Next, after cutting these cold-rolled materials (alloy Nos. 1 to 20) into predetermined sizes, the cold-rolled materials are inserted into a salt bath, heated and held at 550 ° C. for 5 minutes, and salt bath It was quickly removed from the mold, cooled with water, and subjected to solution heat treatment. After that, natural aging was performed at room temperature for 24 to 72 hours to obtain a T4 material. These T4 materials were inserted into an annealer and subjected to artificial aging treatment at 175° C. for 14 hours to obtain test materials (Examples 1 to 10, Comparative Examples 1 to 10).

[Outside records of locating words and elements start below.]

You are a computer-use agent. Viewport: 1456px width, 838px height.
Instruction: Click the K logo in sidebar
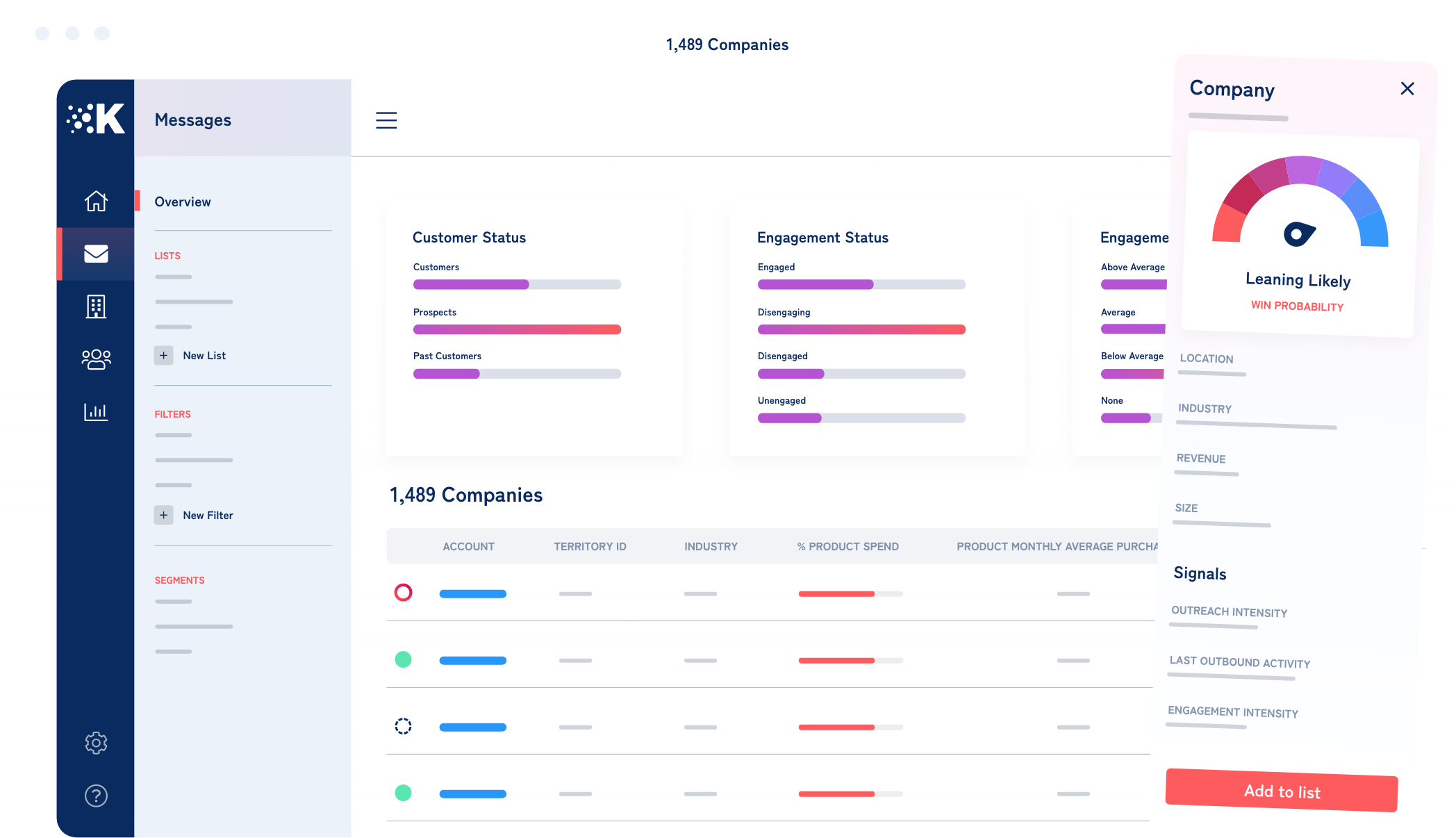pyautogui.click(x=96, y=119)
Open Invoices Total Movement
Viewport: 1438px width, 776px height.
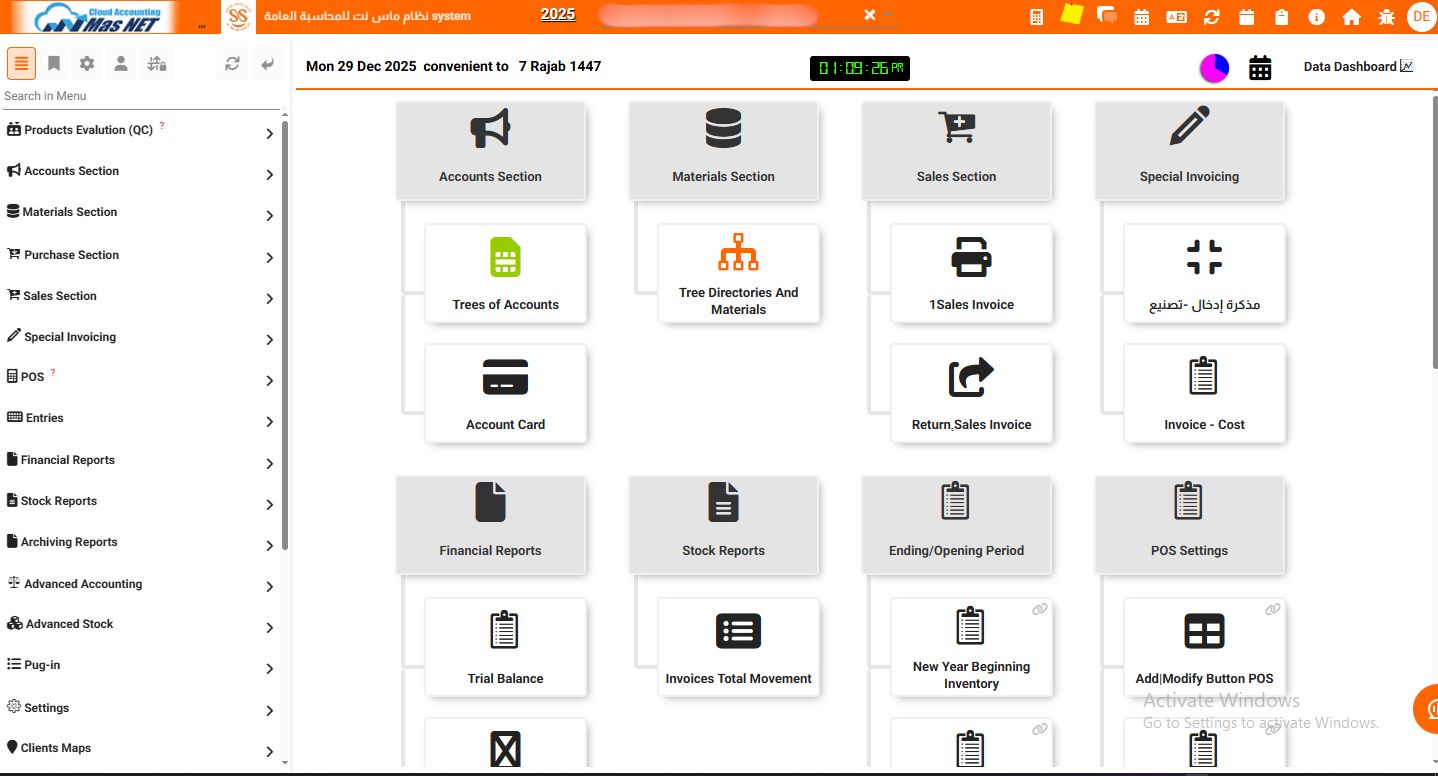point(738,647)
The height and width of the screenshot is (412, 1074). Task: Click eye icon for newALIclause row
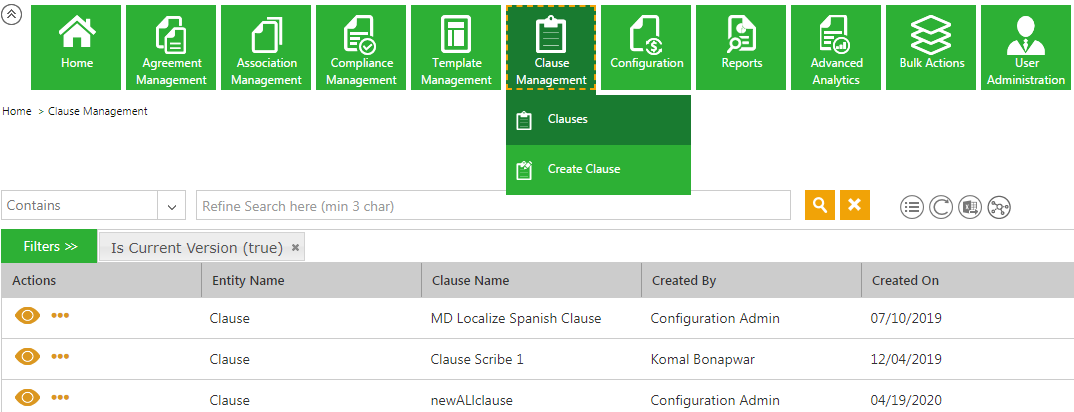click(x=27, y=397)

Next, in order to investigate the effects of natural aging on various properties of test materials, the following test materials were produced.
After cutting the cold-rolled material of alloy No. 3 into a predetermined size, the cold-rolled material was inserted into a salt bath, heated and held at 550°C for 5 minutes, quickly removed from the salt bath, and cooled with water to melt. It has undergone a quenching treatment. After that, some of them were inserted into an annealer without being naturally aged and subjected to artificial aging treatment at 175° C. for 14 hours to obtain a test material (Example 11). In addition, some of them were naturally aged at room temperature for 24, 48, and 72 hours to make T4 materials, and these T4 materials were inserted into an annealer and artificially aged at 175°C for 14 hours to obtain test materials. (Examples 12, 13, 14).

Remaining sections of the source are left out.